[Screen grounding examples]
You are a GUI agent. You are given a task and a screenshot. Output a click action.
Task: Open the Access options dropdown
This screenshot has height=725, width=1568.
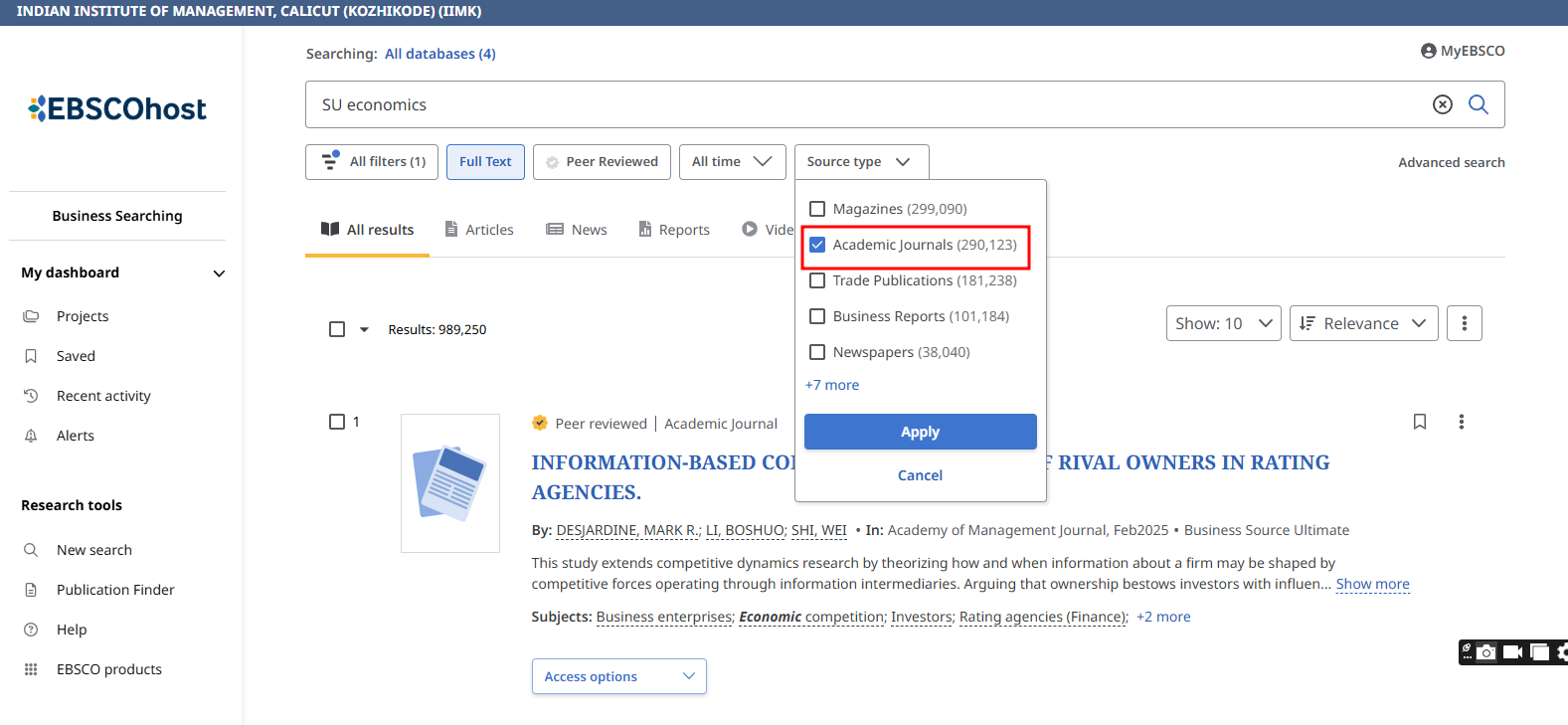coord(618,676)
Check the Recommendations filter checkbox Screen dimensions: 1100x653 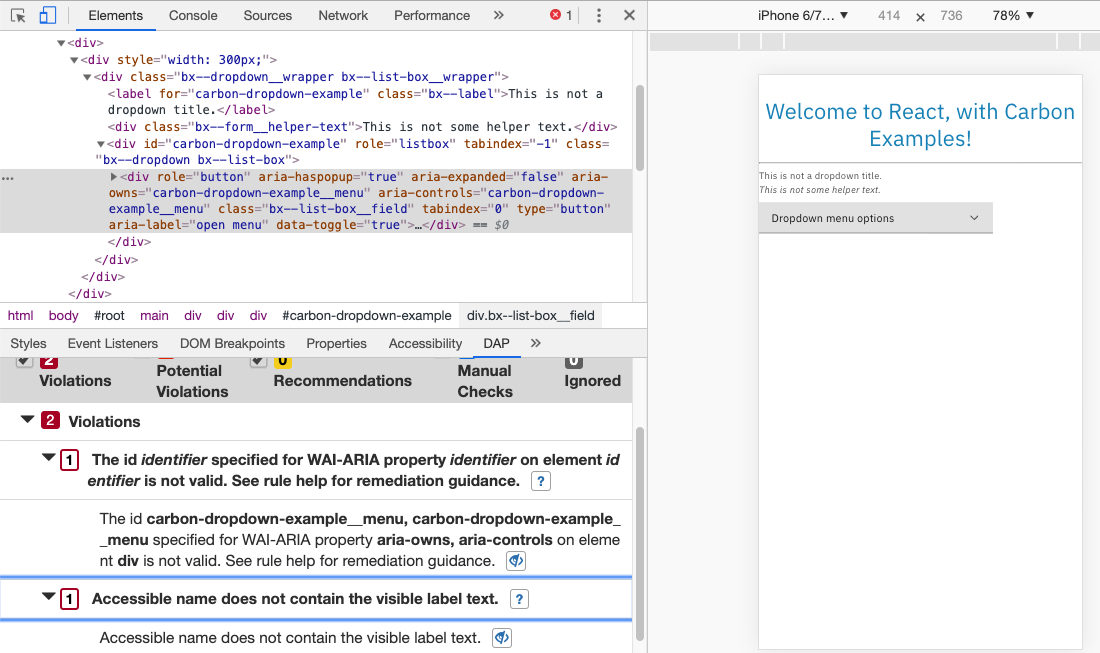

» Goal: Could you give every line of the listing above as a numbered list, with blank lines and the pictures left out?

» Answer to the exercise:
1. You are a GUI agent. You are given a task and a screenshot. Output a click action.
2. Task: Open the Access options dropdown
3. This screenshot has height=725, width=1568.
4. coord(618,676)
5. Check the Recommendations filter checkbox Screen dimensions: 1100x653 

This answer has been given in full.